This article brings you a brief discussion of the MySQL JDBC StreamResult communication principle. It has certain reference value. Friends in need can refer to it. I hope it will be helpful to you.
Anyone who has used MySQL JDBC to read a large amount of data (for example, more than 1GB) should know that the memory is likely to overflow the Java heap when reading, and our solution is statement .setFetchSize(Integer.MIN_VALUE) and ensure that the cursor is read-only and scrolls forward (the default value of the cursor). You can also cast the type to com.mysql.jdbc.StatementImpl and then call its internal method: enableStreamingResults() In this way, reading the data memory will not hang, and the effect achieved by the two is the same. Of course, useCursorFetch can also be used, but the test result performance of this method is much slower than that of StreamResult. Why? This article will explain its general principles.

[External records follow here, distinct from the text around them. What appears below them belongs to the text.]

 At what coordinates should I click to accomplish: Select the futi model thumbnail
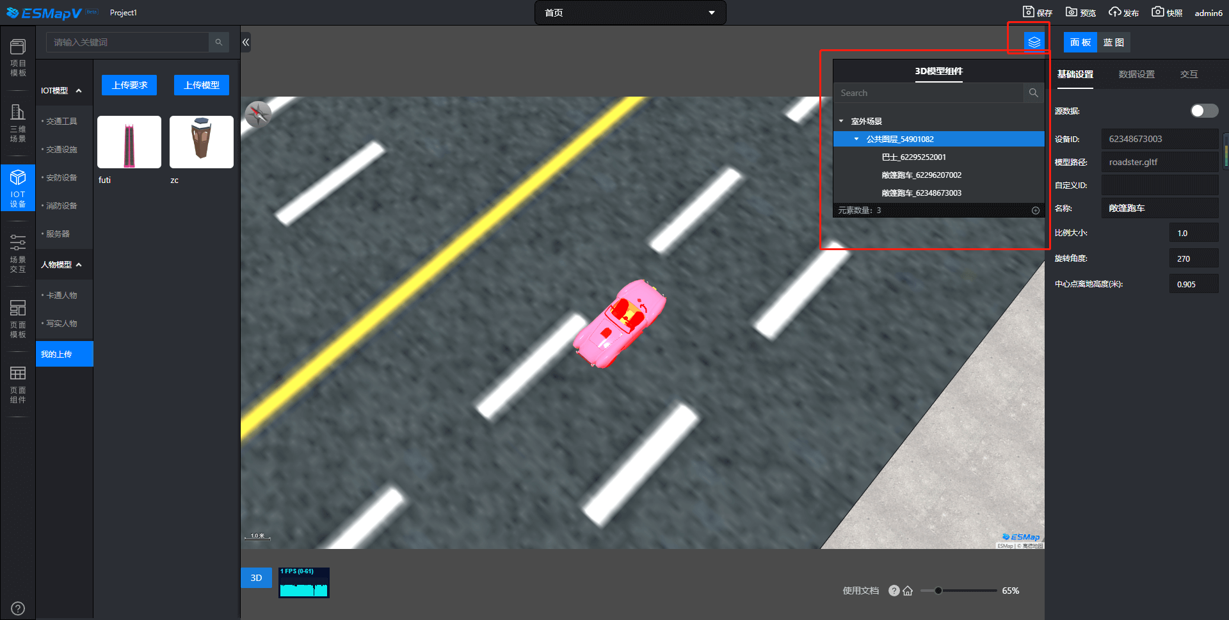(129, 142)
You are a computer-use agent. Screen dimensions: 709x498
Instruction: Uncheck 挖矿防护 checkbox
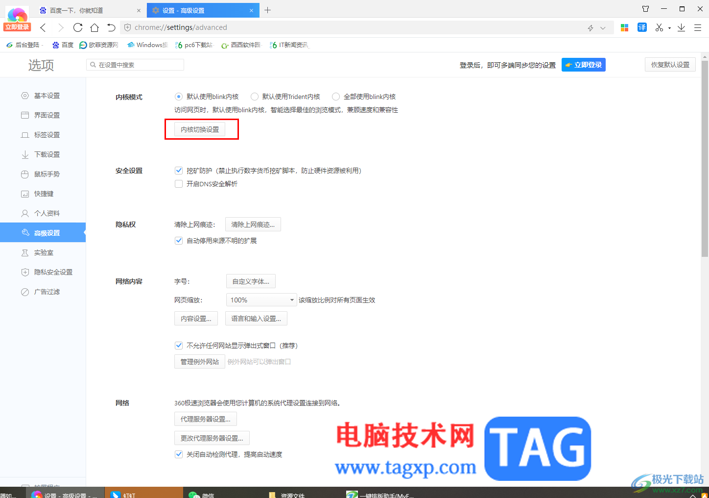[x=179, y=171]
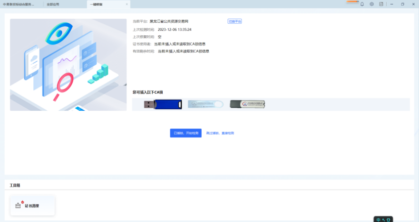Click the layout panel icon in title bar
The width and height of the screenshot is (419, 222).
pos(381,4)
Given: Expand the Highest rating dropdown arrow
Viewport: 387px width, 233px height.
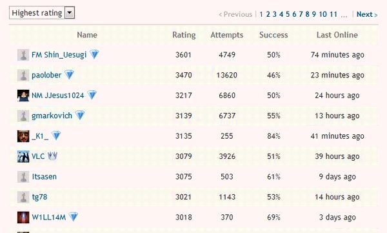Looking at the screenshot, I should pos(70,13).
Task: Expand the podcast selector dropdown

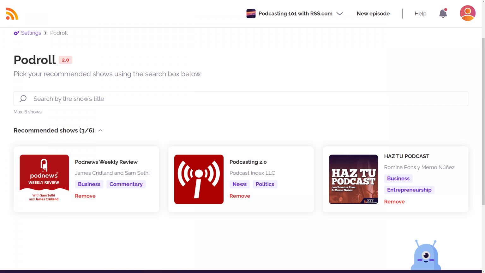Action: (340, 14)
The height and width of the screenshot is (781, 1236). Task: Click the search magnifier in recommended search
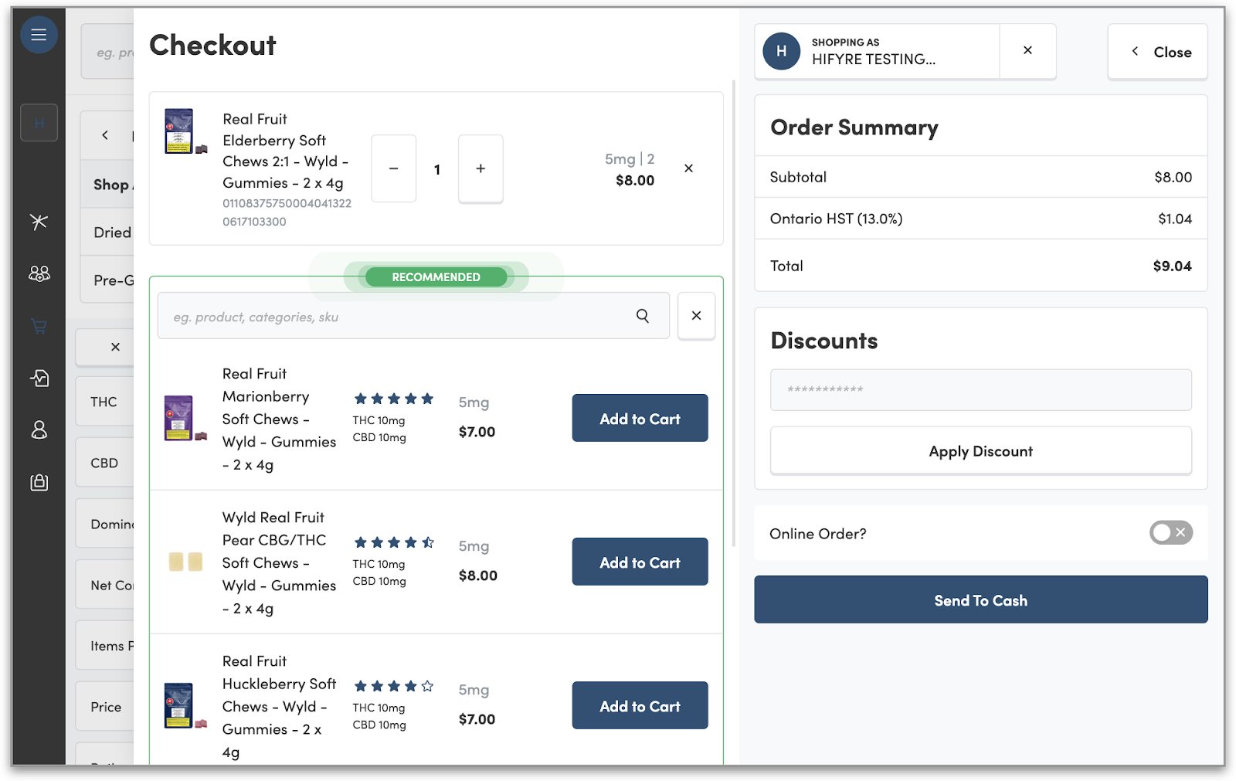(642, 316)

I have introduced in some previous articles and books that the internal processing code of MySQL JDBC is divided into three different classes to complete, but I have never delved into the relationship between the database and JDBC. How is the communication process between them? For a while, I have always thought that this is a server-side behavior or a behavior of cooperation between the client and the server, but it is not the case. Today we will talk about what this behavior is.
[Review simple communication first]:
The communication between JDBC and the database is completed through Socket, so we can treat the database as a SocketServer provider Square, so when SocketServer returns data (similar to the return of SQL result sets) the process is: server program data (database) -> Kernel Socket Buffer -> Network -> Client Socket Buffer -> Client End program (JVM memory where JDBC is located)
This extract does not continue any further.